Вы здесь

Былицы. Как я учился читать, писать и считать (В. Г. Свешников)

Как я учился читать, писать и считать

В первом классе мы, естественно, учились читать, писать и считать. Как нас учили этому искусству, сейчас не упомнишь. Но одно можно сказать с уверенностью – многие полюбили чтение и ходили в несколько библиотек, научились грамотно писать и даже овладели устным счетом.

Про меня родители рассказывали, что чтение по слогам давалось нелегко, возможно, из-за моего большого воображения.

Как-то раз мне было задано прочитать упражнение по слогам. Было написано «Мама мыла раму с мылом», рядом с текстом рисунок, на котором мама моет раму. Я читаю по слогам: «Ма-ма мо-ет ра-му».

– Что получается?

– Мама моет окошко!

– Нет, неправильно. Давай снова читай.

– Ма-ма мо-ет ра-му.

– Что получилось?

– …окошко.

И так несколько раз подряд, пока мое воображение не потерпело поражение и я не убедился в своей ошибке.

Нелегко давалось чистописание. Мы сначала писали карандашом в тетради с тремя линейками и частыми косыми линиями. А потом отличившимся «писунам» позволяли писать чернилами. Для этого у нас в пенале лежала ручка со стальными перьями. Прямо как у солдата в ранце должен находиться фельдмаршальский жезл.

Писать чернилами было довольно сложно. У каждого были подробные прописи, где даны образцы каллиграфического написания букв и слов. Мы старались написать что-то похожее, но удавалось это редко.

Стараться-то старались, однако трудно было достигнуть хорошего результата. Но мы не особенно огорчались этому. Как будто знали, что спустя несколько лет у каждого сформируется совершенно индивидуальный почерк. Потом, уже на склоне лет, я узнал, что разнообразие почерков – это результат самоорганизации сложной системы. Недаром по почерку можно судить о свойствах личности.

У меня почерк долго был далеким от образцов каллиграфии. Я почти до десятого класса чувствовал этот изъян, но ничего не получалось путного при всем моем старании.

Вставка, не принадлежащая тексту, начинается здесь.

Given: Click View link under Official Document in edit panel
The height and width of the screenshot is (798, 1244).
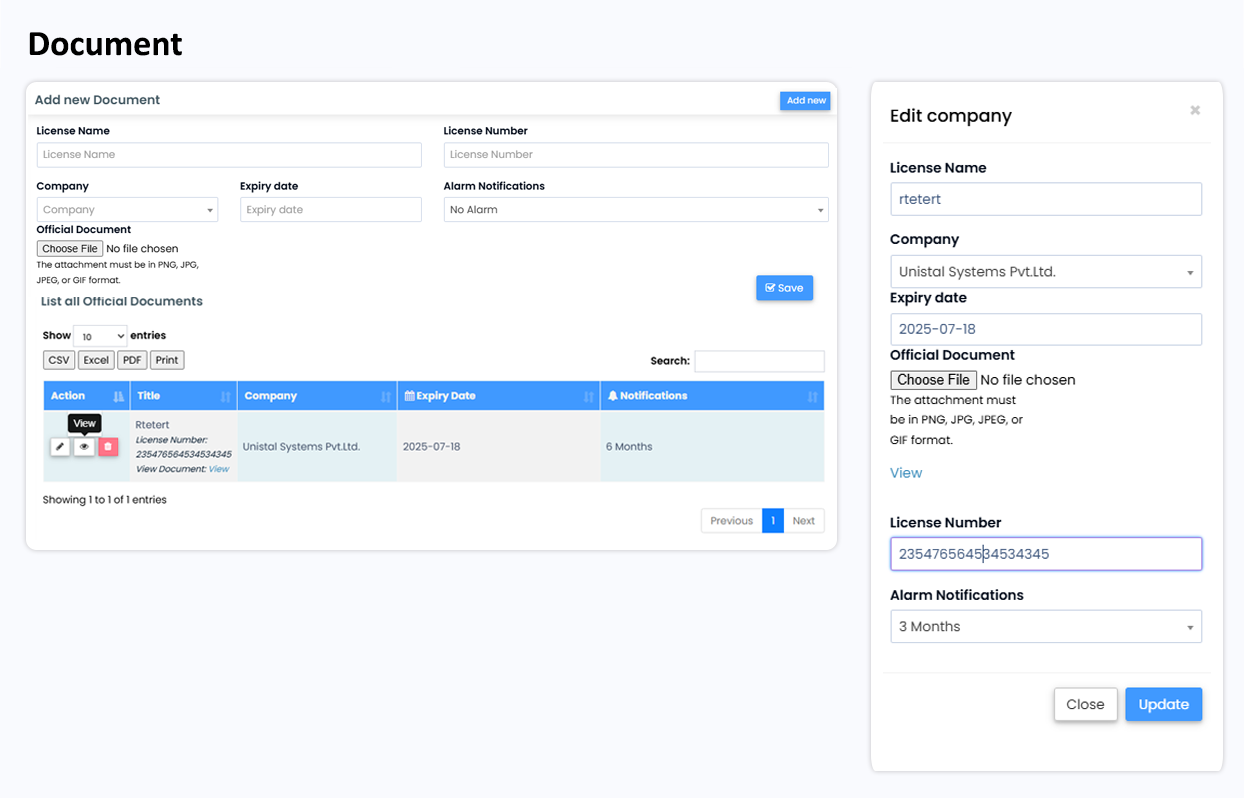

Как ни странно, но более-менее приличный почерк стал получаться после долгого писания плакатов в клубе во время службы в армии.

Считать нас учили, как и сейчас, на палочках. Но пальцы на руке всегда служили им заменой. Самое интересное, что мой дружок Славка почти до пятого класса поглядывал на свои пальцы и как-то хитро их загибал, когда проводил устные подсчеты.

Наш навык использовать пальцы на руке для жестикуляции во время беседы выдает методику использования их для устного счета. Мы загибаем пальцы, когда перечисляем какие-то положения в своем сообщении. А европейцы и многие американцы, наоборот, разгибают пальцы в этом случае.

Трудно давалась нам таблица умножения, но постоянные тренировки сделали свое дело. Я стал считать устно более-менее прилично. Самый пик уменья считать быстро и в уме пришелся на практические занятия по качественному и количественному анализу в Университете. Правда, практические работы по физике и химии тоже способствовали этому уменью.

И теперь можно сказать, что нас многому научили без тех нервов и многообразия учебников, которые наблюдаются теперь.

Читать научили настолько хорошо, что мы читали даже на уроках сквозь щель в парте. Читали и тайком под одеялом. Результат такой получился, правда, скорее, потому, что не было телевидения, интернета и других соблазнов.

Писать научился тоже поздно. То есть получать при этом удовольствие стал, когда задумал писать дневники. Наверное, надо было бы обращать наше внимание на хорошие образцы письменной речи. И, пожалуй, не помешало бы умение строить устную речь. Хотя это умение и сейчас остается в стороне от учебного процесса.

В пятом классе мы начали учиться по учебнику математики Шапошникова и Вальцева. Это была арифметика, а потом при изучении алгебры мы поняли, что можно было эти громоздкие задачи из учебника решать много легче. Но тогда для нас начались тяжелые дни и особенно вечера, когда мы обращались к родителям за помощью. Не найдя решения задачи, а они иногда бывали в десять-пятнадцать действий, мы пытались поискать подобные задачи у наших более старших братьев и сестер. Старые тетради для этого хранились в письменном столике. Залезали мы под стол со свечой. Мы же понимали, что с керосиновой лампой туда залезать опасно.

Оказалось, что и свеча – тоже огнеопасный предмет. Мы однажды так увлеклись поиском решения какой-то задачи, что не заметили, как загорелась скатерть, которая была настелена на столе. Хорошо, что отец был дома, и он быстро потушил начало пожара.

Мы поняли, что надо более внимательно слушать объяснения учителя в школе, а то можно и погореть.

А считать, пожалуй, надо было бы многие задачи устно. Так, определение цены на покупки в магазине, вычисление процентов от какого-то количества для многих осталось почти недоступным. Это видно на примере использования понятия «порядка». Часто выражение «на порядок выше (или ниже)» для многих обозначает что-то неопределенное, большее или меньшее примерно в два раза, а не в десяток раз по сравнению с исходным количеством.

Поэтому хочется сказать, что нас действительно на порядок лучше учили, и школа не была таким уж страшным пугалом, каким оказываются нынешние ГБОУ СОШи. От одного этого названия оторопь берет.